Artist

Alpha Wave Movement

Origin: U.S.A
Listen on Coda
Gregory Kyryluk operates under the moniker Alpha Wave Movement. The project traces its beginnings to 1990, when Kyryluk supplied the track "Blink of an Eye" to a modest AM-radio talk show in Jacksonville, FL. Rhythmic and melodic yet largely unknown, that single nevertheless launched Alpha Wave Movement and set in motion an ongoing series of recordings. Throughout those early experiments in electronic sound, Kyryluk treated Alpha Wave Movement as his principal vehicle for sonic exploration.

The year 1994 brought the project's first compilation appearance and its initial commercial release on Silent Records' From Here to Tranquility, Vol. 4. In the period before the debut full-length album, Kyryluk worked to merge American electronic idioms with the Berlin-school aesthetic of Tangerine Dream, Ashra, and Klaus Schulze. By 1995, Transcendence appeared on his own Harmonic Resonance Recordings label, marking the closest realization to date of an original "über musik" that still recalled the electronic music he cherished. The album advanced toward the atmospheric spaces Kyryluk preferred, and his sonic investigations persisted.
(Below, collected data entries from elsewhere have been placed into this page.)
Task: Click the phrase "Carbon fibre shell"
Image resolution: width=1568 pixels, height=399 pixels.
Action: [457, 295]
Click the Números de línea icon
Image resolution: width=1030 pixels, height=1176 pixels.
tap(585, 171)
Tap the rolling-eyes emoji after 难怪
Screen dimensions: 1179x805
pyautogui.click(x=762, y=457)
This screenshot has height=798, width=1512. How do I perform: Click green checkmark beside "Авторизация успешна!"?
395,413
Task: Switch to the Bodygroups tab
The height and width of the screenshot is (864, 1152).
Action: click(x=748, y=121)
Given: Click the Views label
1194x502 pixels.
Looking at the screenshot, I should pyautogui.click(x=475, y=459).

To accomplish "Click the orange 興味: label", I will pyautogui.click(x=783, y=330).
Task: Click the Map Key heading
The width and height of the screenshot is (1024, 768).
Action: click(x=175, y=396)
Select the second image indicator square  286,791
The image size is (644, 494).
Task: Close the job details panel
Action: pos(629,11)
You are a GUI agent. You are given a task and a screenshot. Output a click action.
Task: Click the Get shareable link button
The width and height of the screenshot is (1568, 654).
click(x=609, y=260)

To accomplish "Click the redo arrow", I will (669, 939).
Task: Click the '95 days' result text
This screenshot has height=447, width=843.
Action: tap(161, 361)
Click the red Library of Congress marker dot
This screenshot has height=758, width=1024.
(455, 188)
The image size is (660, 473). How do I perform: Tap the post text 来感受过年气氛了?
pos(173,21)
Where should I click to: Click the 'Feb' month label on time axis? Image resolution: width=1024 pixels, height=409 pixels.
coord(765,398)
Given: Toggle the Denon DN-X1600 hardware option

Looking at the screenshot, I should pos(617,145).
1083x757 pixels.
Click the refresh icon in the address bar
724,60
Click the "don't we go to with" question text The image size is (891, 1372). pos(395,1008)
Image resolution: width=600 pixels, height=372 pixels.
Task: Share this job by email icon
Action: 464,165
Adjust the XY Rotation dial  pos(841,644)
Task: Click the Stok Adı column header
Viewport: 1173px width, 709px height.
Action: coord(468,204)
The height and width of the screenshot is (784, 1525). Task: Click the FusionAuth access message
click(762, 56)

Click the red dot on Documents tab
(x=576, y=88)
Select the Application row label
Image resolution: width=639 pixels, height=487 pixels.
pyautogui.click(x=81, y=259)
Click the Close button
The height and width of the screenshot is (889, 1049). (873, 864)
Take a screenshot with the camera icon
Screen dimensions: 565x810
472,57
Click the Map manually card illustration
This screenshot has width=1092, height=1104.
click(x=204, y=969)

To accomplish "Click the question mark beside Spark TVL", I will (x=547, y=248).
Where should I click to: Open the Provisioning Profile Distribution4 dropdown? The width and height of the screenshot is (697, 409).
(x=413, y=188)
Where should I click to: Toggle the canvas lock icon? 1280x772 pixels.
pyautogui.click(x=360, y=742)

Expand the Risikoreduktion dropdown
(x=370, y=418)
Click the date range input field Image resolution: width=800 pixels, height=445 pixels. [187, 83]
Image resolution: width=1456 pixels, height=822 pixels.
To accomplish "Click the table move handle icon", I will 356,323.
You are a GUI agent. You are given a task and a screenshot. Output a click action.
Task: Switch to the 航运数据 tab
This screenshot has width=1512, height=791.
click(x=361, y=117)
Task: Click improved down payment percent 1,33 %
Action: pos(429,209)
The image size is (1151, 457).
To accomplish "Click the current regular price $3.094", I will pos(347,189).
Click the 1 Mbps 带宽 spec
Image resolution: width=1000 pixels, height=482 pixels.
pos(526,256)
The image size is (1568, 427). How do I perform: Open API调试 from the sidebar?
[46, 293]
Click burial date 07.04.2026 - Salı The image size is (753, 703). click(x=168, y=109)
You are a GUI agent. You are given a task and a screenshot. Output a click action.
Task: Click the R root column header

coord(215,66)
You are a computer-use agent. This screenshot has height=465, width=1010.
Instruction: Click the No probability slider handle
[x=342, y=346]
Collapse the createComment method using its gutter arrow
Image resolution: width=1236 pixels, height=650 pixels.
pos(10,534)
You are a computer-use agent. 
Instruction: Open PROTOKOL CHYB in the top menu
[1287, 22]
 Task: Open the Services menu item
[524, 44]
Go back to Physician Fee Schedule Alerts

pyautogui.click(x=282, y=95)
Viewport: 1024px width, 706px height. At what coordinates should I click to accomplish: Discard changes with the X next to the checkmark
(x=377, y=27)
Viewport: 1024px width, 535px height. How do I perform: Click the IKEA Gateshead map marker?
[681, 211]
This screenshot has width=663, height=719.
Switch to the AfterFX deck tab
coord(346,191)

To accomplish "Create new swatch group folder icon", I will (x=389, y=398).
Kyryluk guided Alpha Wave Movement toward an increasing emphasis on the cosmic, expansive, and introspective facets of his musical identity. Whether recognized at the time or not, this orientation gradually widened his audience. Around the same period he began absorbing both popular and traditional Arabic music as well as hybrid ethno-Indian works such as those of Sheila Chandra and Michael Brook's collaborations with vocalist Nusrat Fateh Ali Khan. These sources made a permanent impression, inspiring him to integrate their rhythmic drive and atmospheric character into his own electronic palette.

Following the reception of Transcendence, further recordings in the same vein appeared over the next five years, including 1996's The Edge of Infinity on the Groove Unlimited label as well as 1998's Concept of Motion and 2000's Drifted Into Deeper Lands, both also issued by Groove Unlimited. In 2001 Kyryluk and Alpha Wave Movement completed a widely praised collaboration with Jim Cole of Spectral Voices, issued as Bislama. The work gives tangible form to Kyryluk's interest in Arabic and Far Eastern ethnic music, conveyed through a broad, panoramic stereo field that envelops the listener. Alpha Wave Movement and Gregory Kyryluk remain active.